READING PASSAGE |
+===+

In the written statement to which the hon. Gentleman alludes, the Business Secretary concludes:
“We have made clear that we stand ready to work closely with the company as it pursues its ambitions and we are willing to look carefully at all proposals, as we would for any project”
from any other company
“when the future availability of public funds becomes clearer after the completion of the spending review.”
The hon. Gentleman will know that the issue was the lack of affordability in this year’s current Budget, because we discovered when we came into government that the previous Government had promised £9 billion more than departmental budgets. That was wrong. That is why it was wrong for Government Ministers at the time to write out cheques that they knew would bounce.
T6. I welcome the Government’s plans for fewer and more equal-sized constituencies. However, I notice that we are proposing to reduce the number of MPs only to 600. Was a greater reduction considered, and if so, why was it rejected?
In considering how to reduce the cost of politics and the size of the House, which is far larger than the vast majority of equivalent Chambers in mature democracies around the world, we had to balance two things. As I said, we had to balance reducing the cost—50 fewer MPs means a saving of about £12 million per year—against the ability of hon. Members on both sides of the House to serve their constituencies and constituents. That is why we arrived at the cut of around 7.6% in the total number, to 600 MPs.

+===+

PARTS OF THE EXERCISE |
1. Answer these questions about the parliamentary exchange:
(a) By how much had the previous Government promised more than departmental budgets?
(b) To what number of MPs does the proposed reduction bring the House?
(c) What yearly saving does having 50 fewer MPs produce?
2. Switch "cheques" to "promises" in the parliamentary exchange and write out the part that begins at the words "The hon. Gentleman will" and stops after "knew would bounce.".
The lines that come next have no connection to the parliamentary exchange.

SUPPLIED MATERIAL |
+===+

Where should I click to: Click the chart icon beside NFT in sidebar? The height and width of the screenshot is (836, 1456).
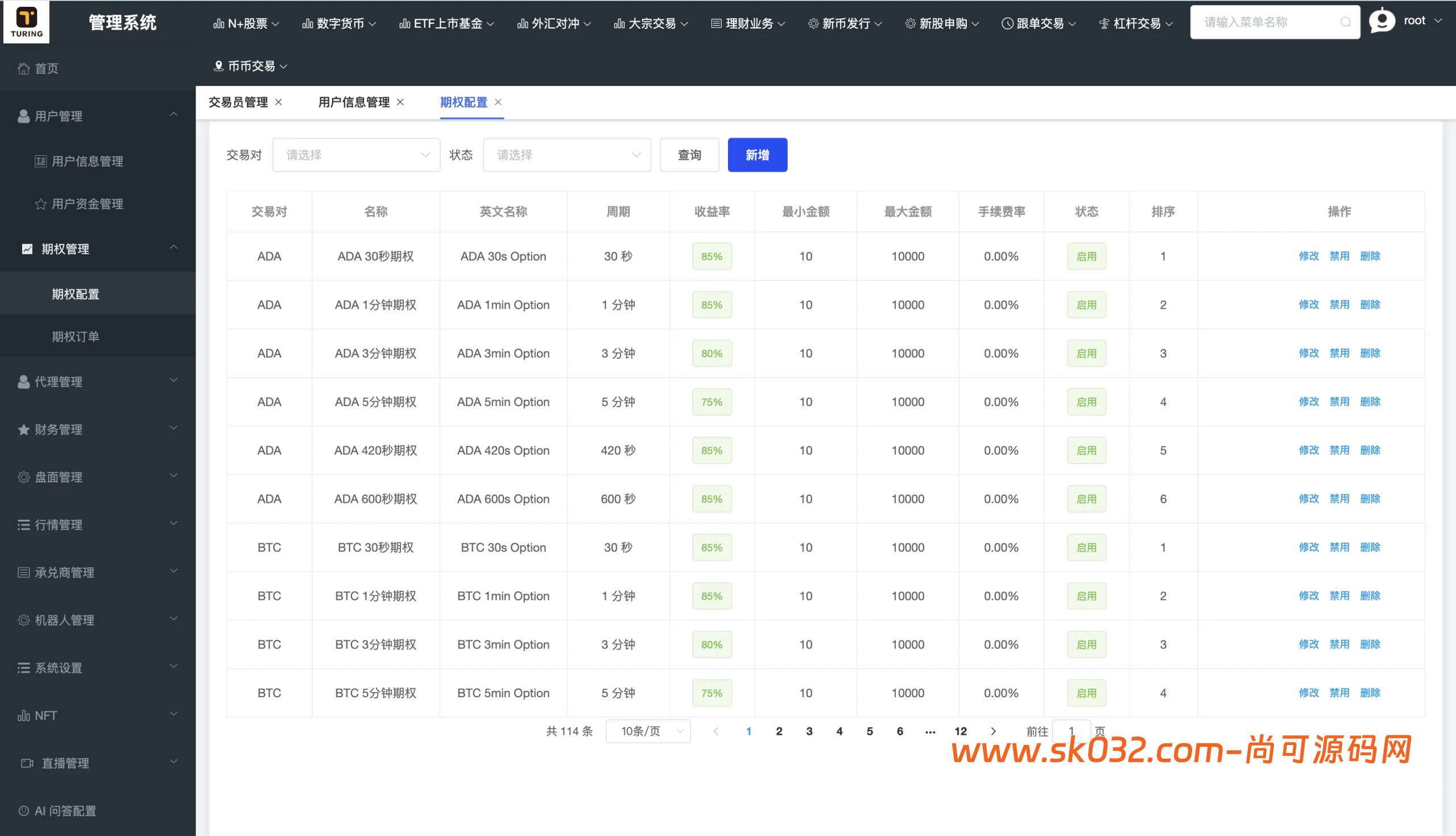tap(23, 715)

+===+

EXPECTED ANSWERS |
1.
(a) £9 billion
(b) 600
(c) About £12 million per year

2.
The hon. Gentleman will know that the issue was the lack of affordability in this year’s current Budget, because we discovered when we came into government that the previous Government had promised £9 billion more than departmental budgets. That was wrong. That is why it was wrong for Government Ministers at the time to write out promises that they knew would bounce.